ATTRIBUTED TO WILLEM DE HEUSCH (DUTCH 1625 - 1692)
ITALIANATE LANDSCAPE
£3,500
Auction: 28 May 2020 at 12:00 BST
Description
Oil on panel
Dimensions
23cm x 33cm (9in x 13in)
Footnote
Provenance: Lord Shuttleworth, Leck Hall, Private Collection
Note: During the seventeenth century, a group of Dutch artists found themselves lured by the light of Italy. One such artist was the landscape painter Willem de Heusch, who lived in Italy from circa 1640-45 until returning to his hometown of Utrecht by 1649. This period had a profound impact upon his work: going so far as to start signing his work G D Heusch, adopting the Italianate form of his name by using a ‘G’ rather than a ‘W’; Guglielmo. Upon his return to Holland, he became Dean of the Guild of St Luke; fellow Dutch landscape painters Jan Both and Cornelis van Poelenburgh were also on the council.
Like his teacher Jan Both who he often emulated in his compositions, de Heusch painted romantic visions of the Campagna; the Italian countryside around Rome.
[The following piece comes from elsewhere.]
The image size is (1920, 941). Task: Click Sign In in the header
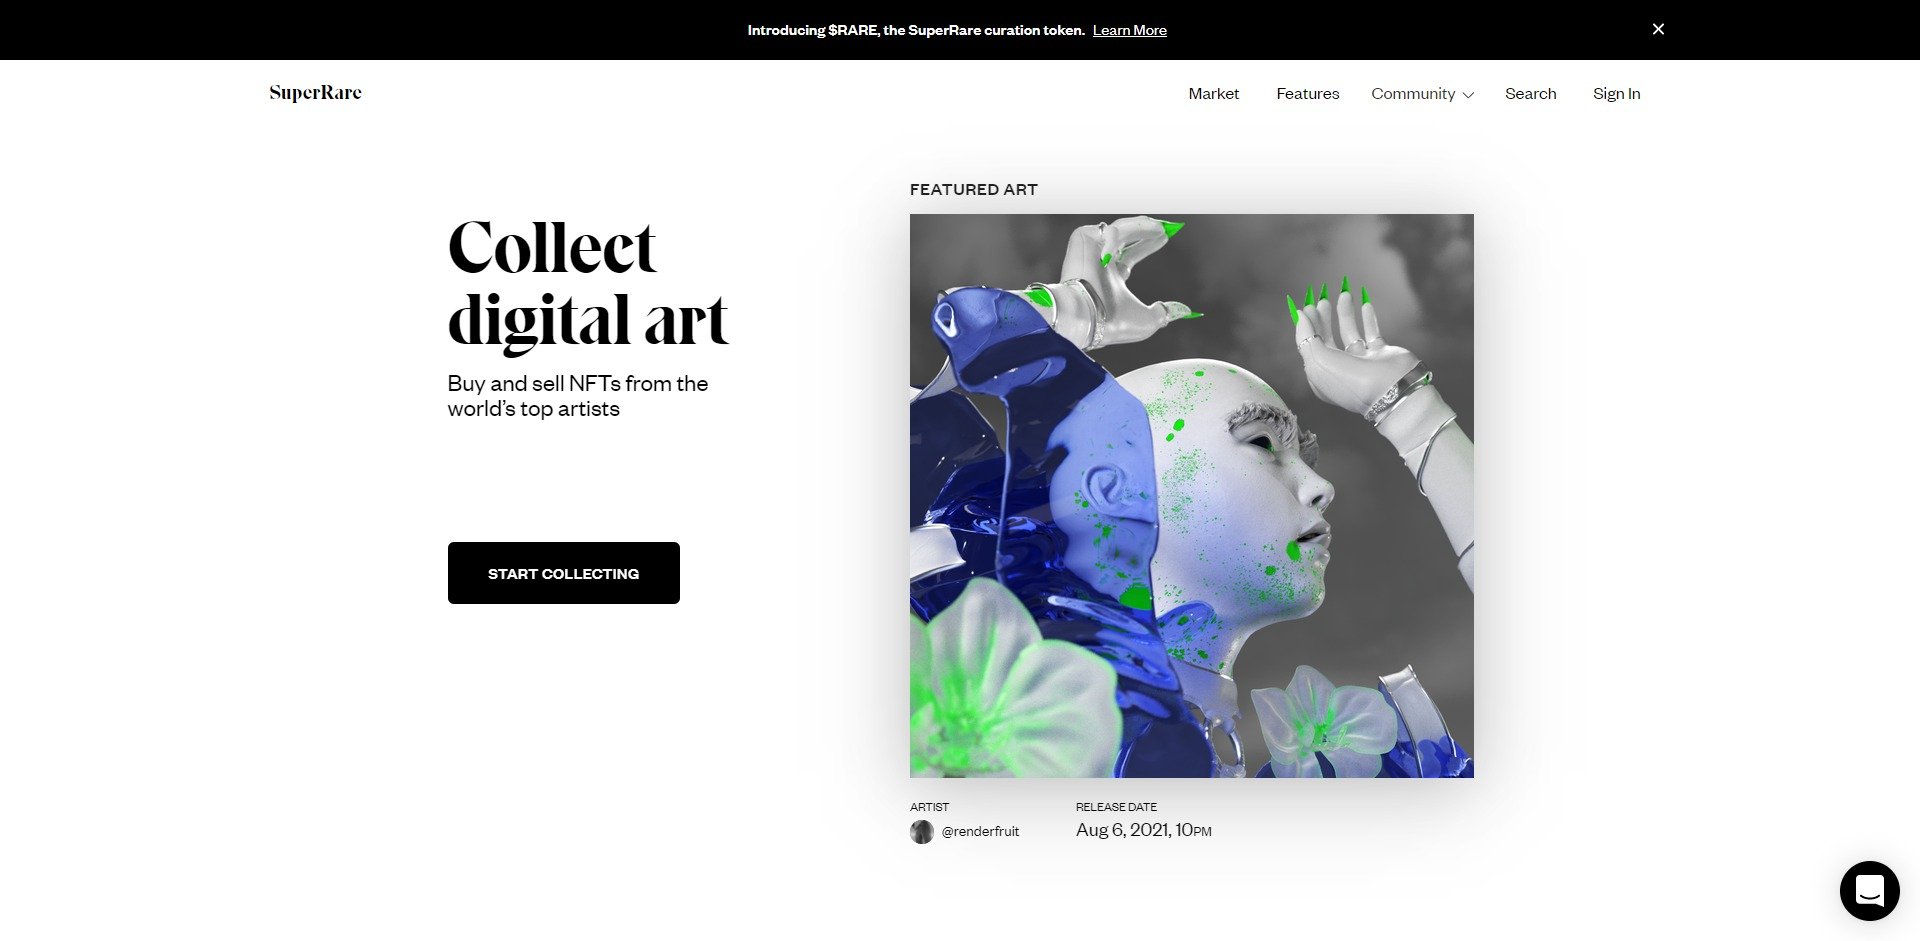[x=1616, y=94]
Unlike Claude Lorrain, whose work from his time in Italy was highly influential to de Heusch, Willem rarely introduced biblical scenes into his landscapes, choosing to depict the utopian dream instead. The previous original red chalk sketch and this oil on panel of an Italianate Landscape evokes the Arcadian world that de Heusch is known for.
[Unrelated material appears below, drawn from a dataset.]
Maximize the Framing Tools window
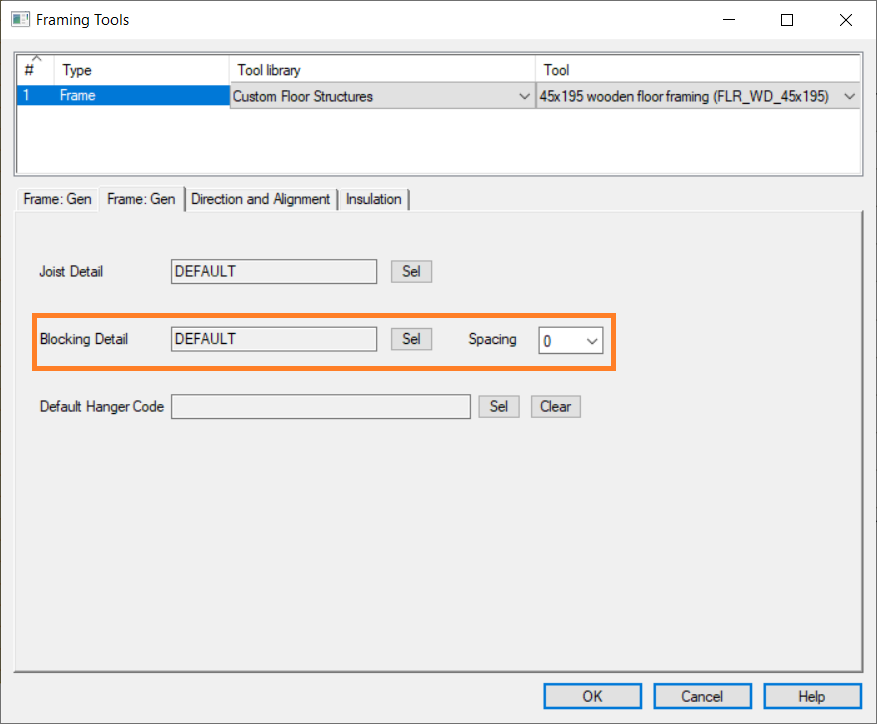 (787, 20)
These two expressive pieces have only recently been reunited for the first time after hundreds of years apart, when the sketch was purchased from a major international auction house in New York and the oil on panel was purchased from the collection of an English Lord. The slender and delicate trees, which gracefully entwine themselves amongst each other, obscure the background, provoking a desire in the spectator to journey onwards into the distance. In the foreground, a shepherd herds three donkeys homewards along a rocky track.